There are few certainties in life, but when the Chinese Ministry of Foreign Affairs denies a report about some nefarious behavior conducted on behalf of the Chinese Communist Party (CCP), there is almost certainly truth to the alleged behavior.
When ministry spokeswoman Mao Ning (毛寧) described reports of the arrest in March of a British parliamentary researcher for having spied for Beijing as “completely fabricated and nothing but malicious slander,” that justified the UK’s Conservative Party taking a closer look at how it engages with the CCP.
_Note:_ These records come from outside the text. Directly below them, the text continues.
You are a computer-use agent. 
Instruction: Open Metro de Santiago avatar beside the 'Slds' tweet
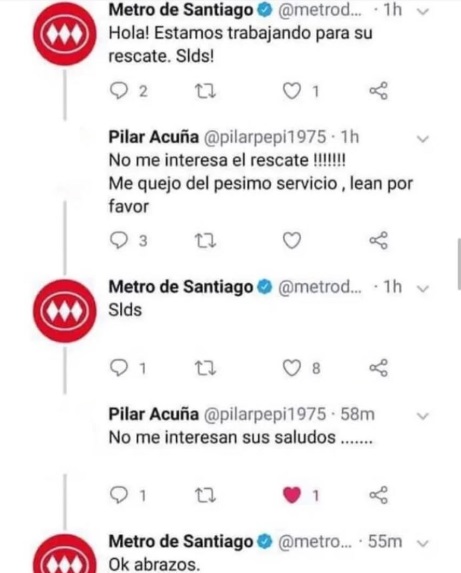pyautogui.click(x=65, y=311)
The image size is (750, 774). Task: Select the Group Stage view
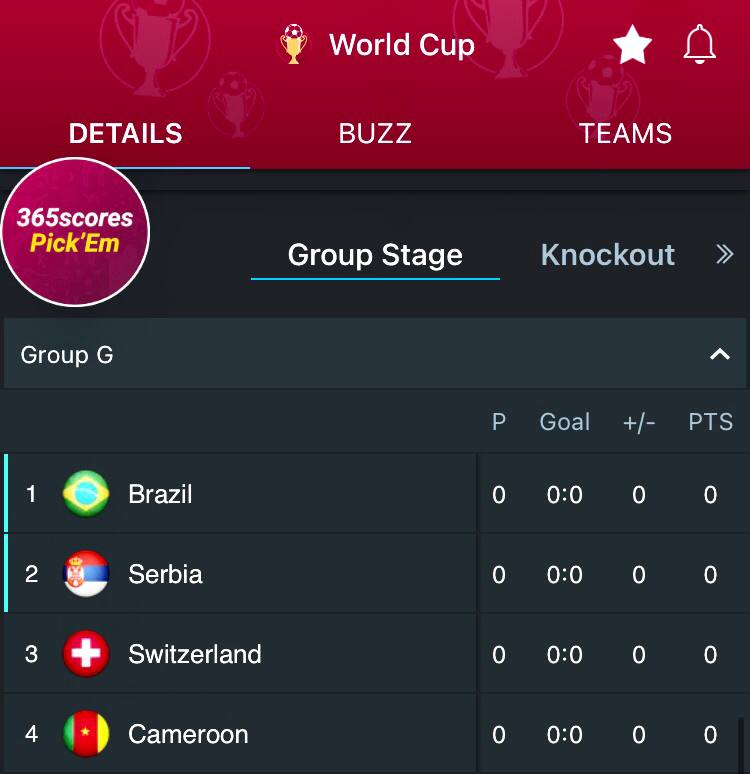coord(375,255)
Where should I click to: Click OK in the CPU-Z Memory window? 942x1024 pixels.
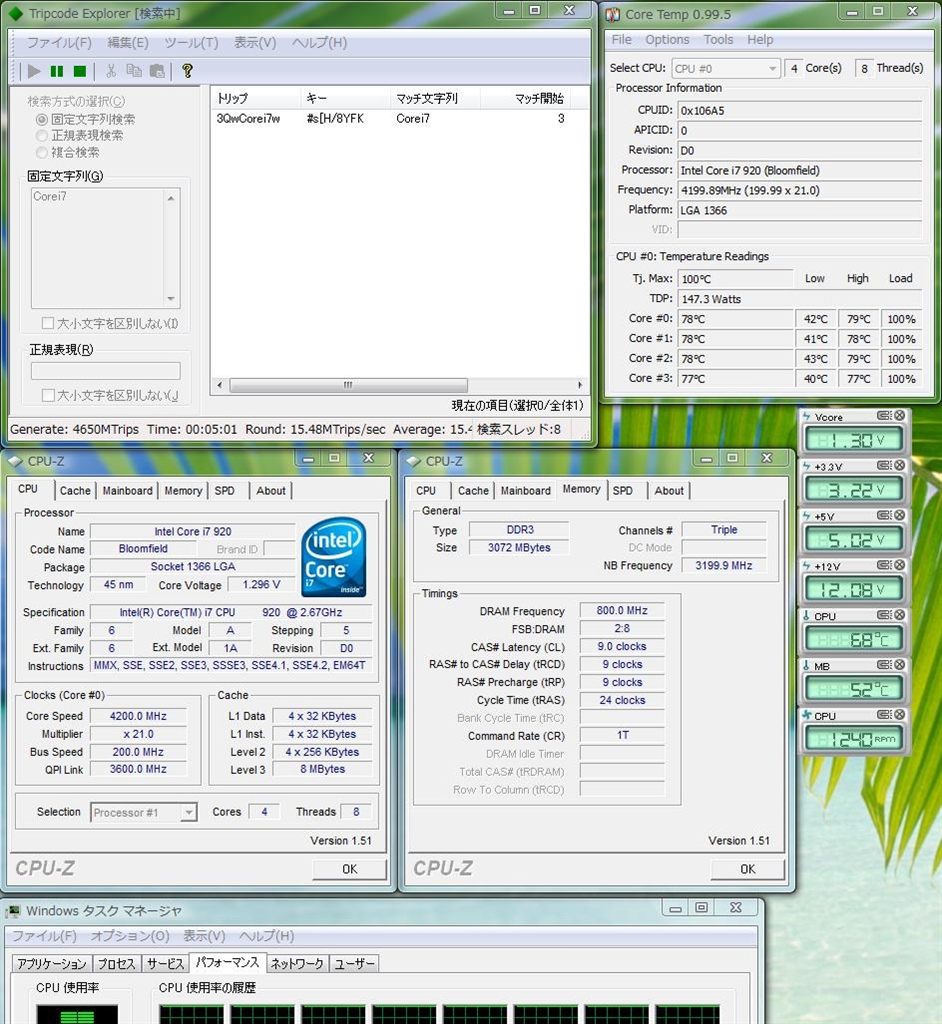(x=747, y=869)
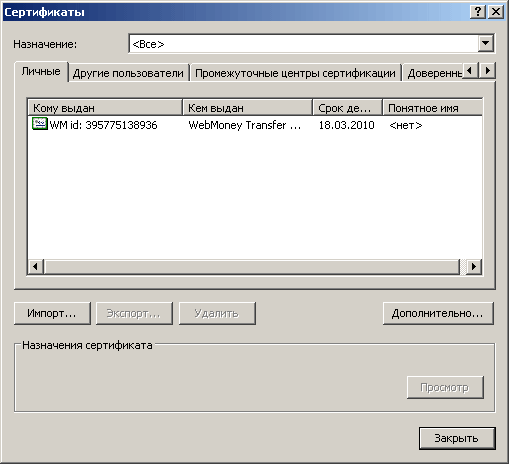Open the Промежуточные центры сертификации tab
The width and height of the screenshot is (509, 464).
[295, 73]
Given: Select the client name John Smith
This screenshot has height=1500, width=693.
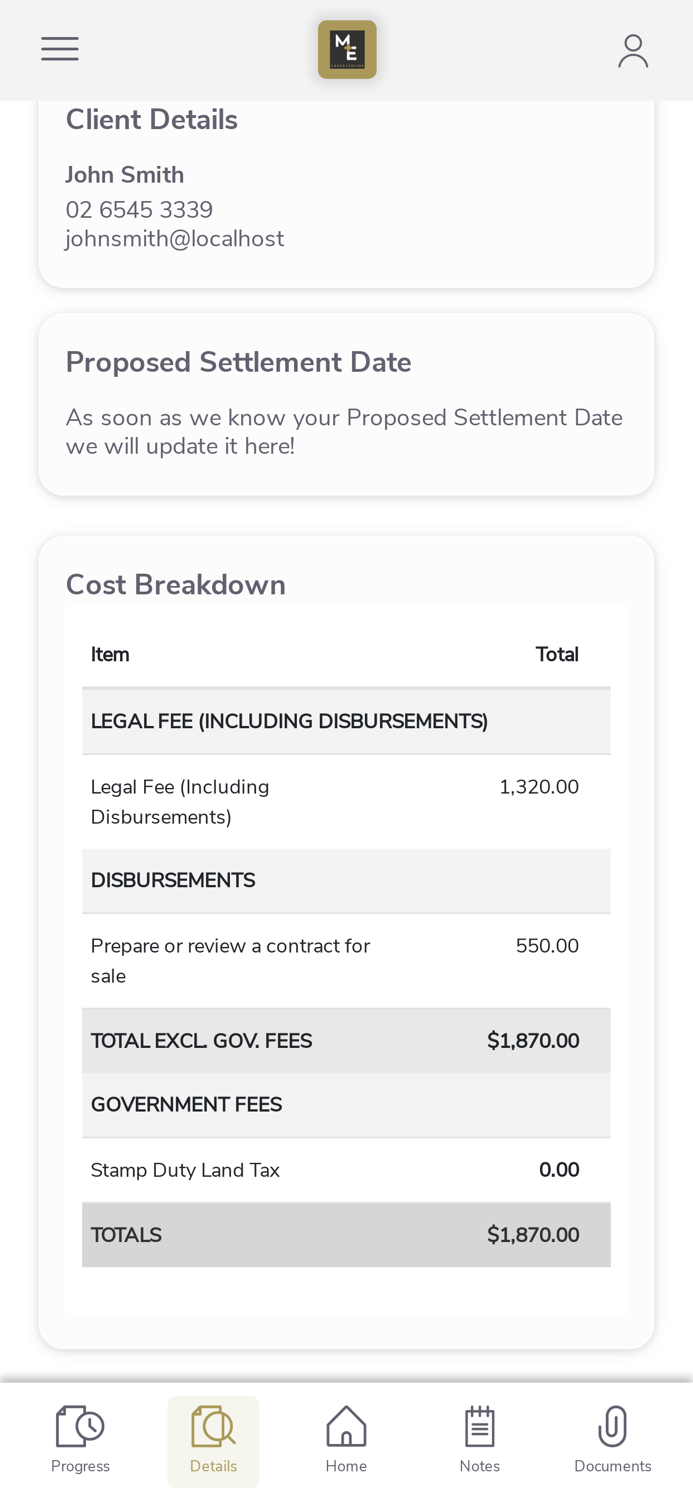Looking at the screenshot, I should [125, 175].
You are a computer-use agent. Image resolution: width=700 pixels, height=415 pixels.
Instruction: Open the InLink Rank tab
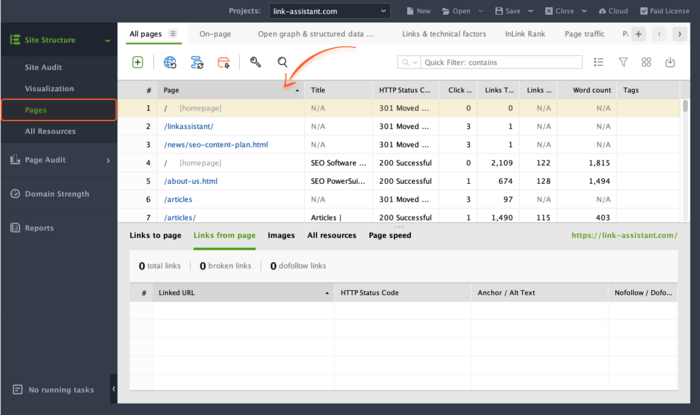click(525, 34)
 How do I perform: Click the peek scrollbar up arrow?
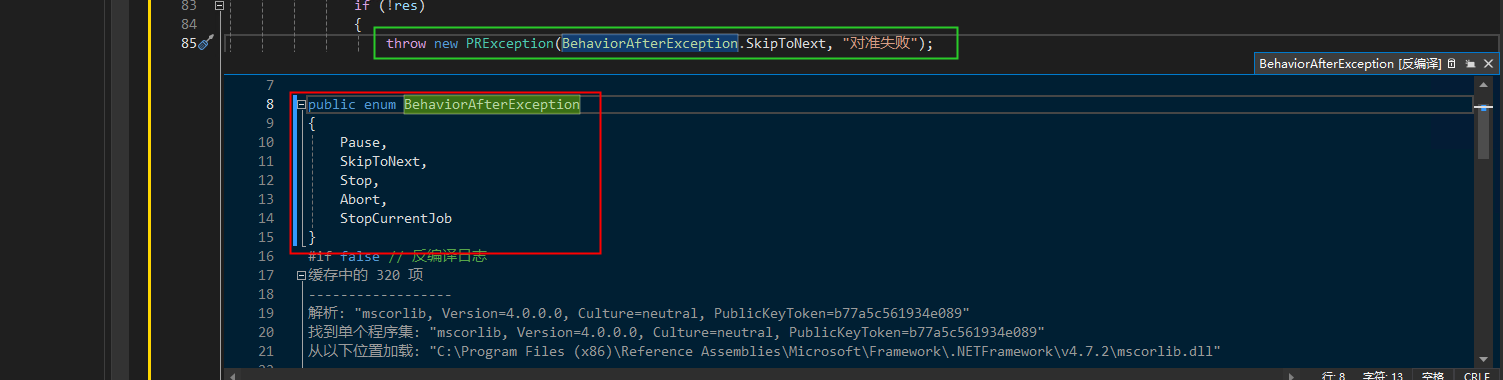tap(1484, 85)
News of the arrest, which was only made public by British police on Saturday last week, has already sparked calls for increased security around Westminster and a major rethink of the British government’s official policy toward China. For many members of parliament, this major rethink must include clarity over how the UK’s relationship with China is defined.
During a parliamentary debate on the issue following the arrest report, former Conservative Party leader Iain Duncan-Smith and former British prime minister Liz Truss called on the government to define China as a threat.
British lawmaker Alicia Kearns, chair of the Foreign Affairs Committee and lead author of a report that for the first time referred to Taiwan as an “independent country,” also called for clarity on the UK’s stance toward China. Kearns was one of the prominent British politicians linked with the arrested researcher.
The problem is certainly not the UK’s alone. On Tuesday, Conservative Party of Canada lawmaker Michael Chong (莊文浩), a vocal opponent of the CCP’s rights abuses against the Uighur community in Xinjiang, testified to the US Congressional-Executive Commission on China hearings about countering transnational repression by Beijing. Chong spoke about how Chinese security forces had targeted him in a political interference campaign.
Chong is not the only Canadian lawmaker to have been targeted in this way. Former Canadian Conservative Party leader Erin O’Toole has said that the Canadian Security Intelligence Service (CSIS) found an “active campaign of voter suppression” by China against him and his party, while Hong Kong-born New Democratic Party lawmaker Jenny Kwan (關慧貞), who has fought for the rights of Hong Kong residents, said that she was also recently informed by the CSIS that she has been a target of Chinese government interference for years.
There is a definite theme in these reports. It is unclear exactly how much of this Mao would classify as “nothing but malicious slander.”
As a Canadian lawmaker, Chong’s appearance before the US congressional committee was a rare event. He called for a joint approach to sharing information about Chinese security forces’ attempts to interfere politically in the operation and institutions of democratic nations, an idea that could be applied to other democratic nations that have been targeted by Beijing, including Taiwan.
In an interview with Politico, Chong said: “Beijing’s targeting of me has only further emboldened me.”
That effect applies on the individual level and the national level. The CCP’s efforts to subvert Taiwan’s elections with military intimidation or economic coercion have only galvanized sentiment against China among Taiwanese.
While other nations are discussing how best to counter Beijing’s efforts to subvert their democratic elections, Taipei should be pulling out all the stops to ensure that next year’s presidential elections are protected from CCP interference, which could include approaching other democratic governments about how best to join forces.